==== Reading passage

On the introduction of torsional vibrations into the flywheel assembly the two flywheels 1 and 24 move relatively angularly, and this movement is recognised by the rotary speed pick-ups 126, 127 as a result of the different speeds detected in the form of a relative speed. The known physical connection between speed and acceleration makes possible, knowing the relative speed and a measured time interval, to determine the relative acceleration of the flywheels. This is determined by the switching device 63. The determination of the value of the relative acceleration is of great significance as high relative acceleration can damage the flywheel assembly.

The assembly operates as follows. When torsional vibrations are applied to the first flywheel 1 from the input drive on passing through a resonance frequency, the relative acceleration between the two flywheels 1, 24 rises. This rise continues until an excessive relative acceleration of the flywheels 1, 24 is detected through the pickups 126, 127. When this happens the sensing device 120 sends a signal to the switching device 63, which in turn causes the actuating drive 62 of the withdrawal mechanism 55 to be moved to actuate the vibration damper 50. Operation of the damper 50 is dependent on the signal, and so the relative acceleration between the two flywheels is reduced or even eliminated. As soon as the relative acceleration between the two flywheels 1, 24 is reduced to a predetermined permissible level as a result of the damping action of the damper 50, the damper 50 is de-activated. The de-activation can be performed in dependence on the speed of the flywheels 1, 24. For this purpose there is a speed sensor 125 on the radially outer part of the flywheel 1 and a speed pick-up 124 aligned with it and lying radially on the inside of the gearbox bell housing indicated in broken lines in Figure 1. The speed pick-up 124 is connected to the switching device 63. At least one speed at which a resonance frequency is no longer to be expected is stored in the memory 111 as a reference value for setting the switching device 63.

========

[Your instructions] Please extend the description of the flywheel vibration damper, starting after its last sentence.

==== Information shown

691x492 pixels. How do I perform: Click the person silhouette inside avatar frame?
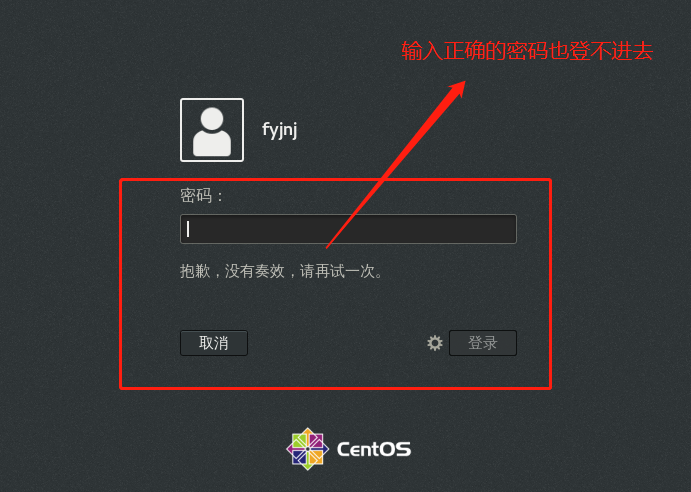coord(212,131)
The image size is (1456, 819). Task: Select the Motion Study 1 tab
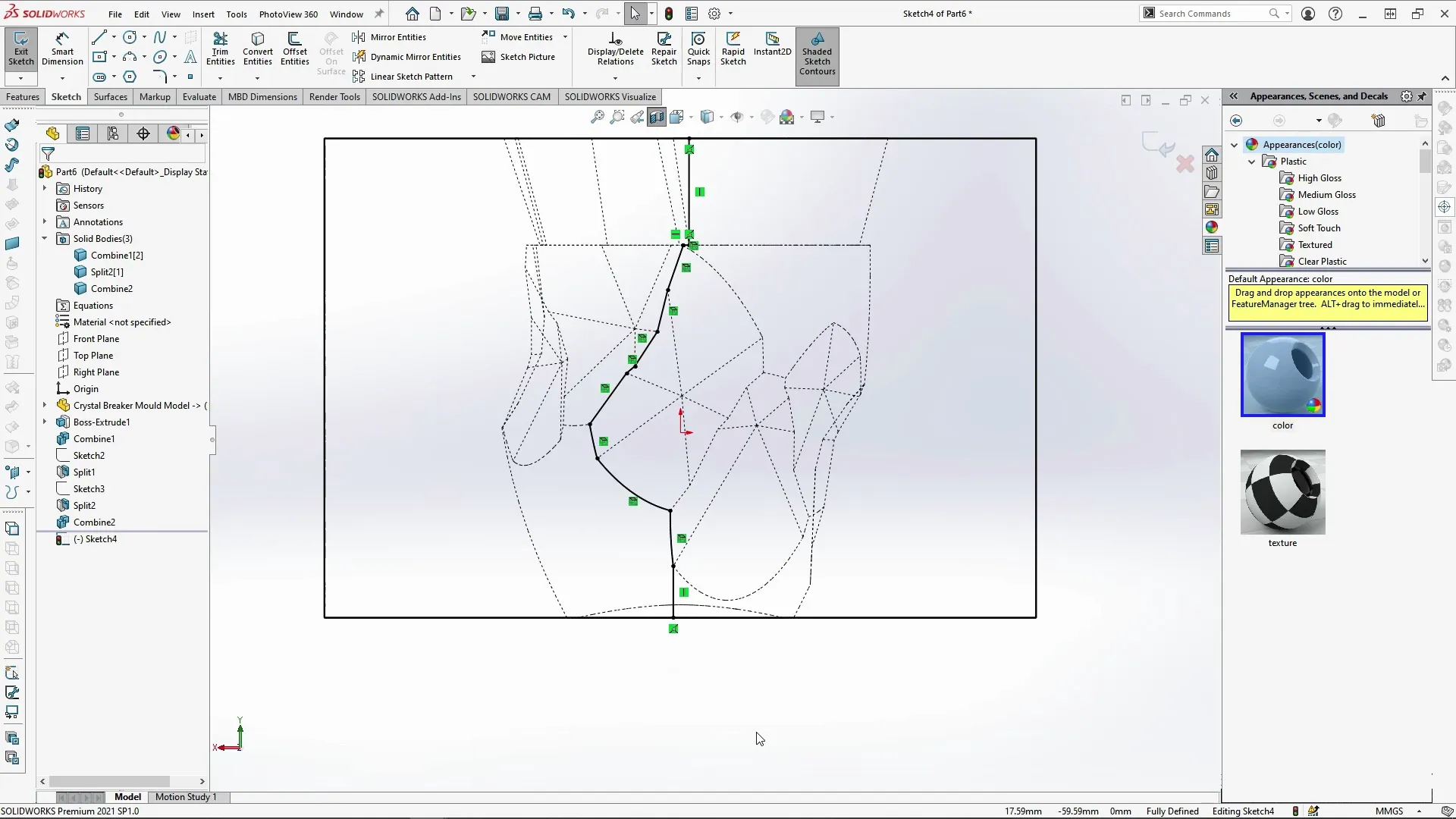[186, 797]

========

[Output of the exercise]
On the detection of relative acceleration of the flywheels 1, 24 by the sensing device 120, signals are sent to the regulator 110. Each signal has associated with it a predetermined relative acceleration. The regulator reads out from the memory 111 the reference value associated with the measured characteristic corresponding to this relative acceleration and passes it on to the actuating device 101, which thereupon causes actuation of the actuating drive 62 by which the vibration damper 50 acts between the flywheels 1, 24 with a friction force appropriate to the relative acceleration between the flywheels 1, 24. To complete the explanation it should be pointed out that the reference values in the memory 111 are determined by previous experiments and then can be fed into the memory.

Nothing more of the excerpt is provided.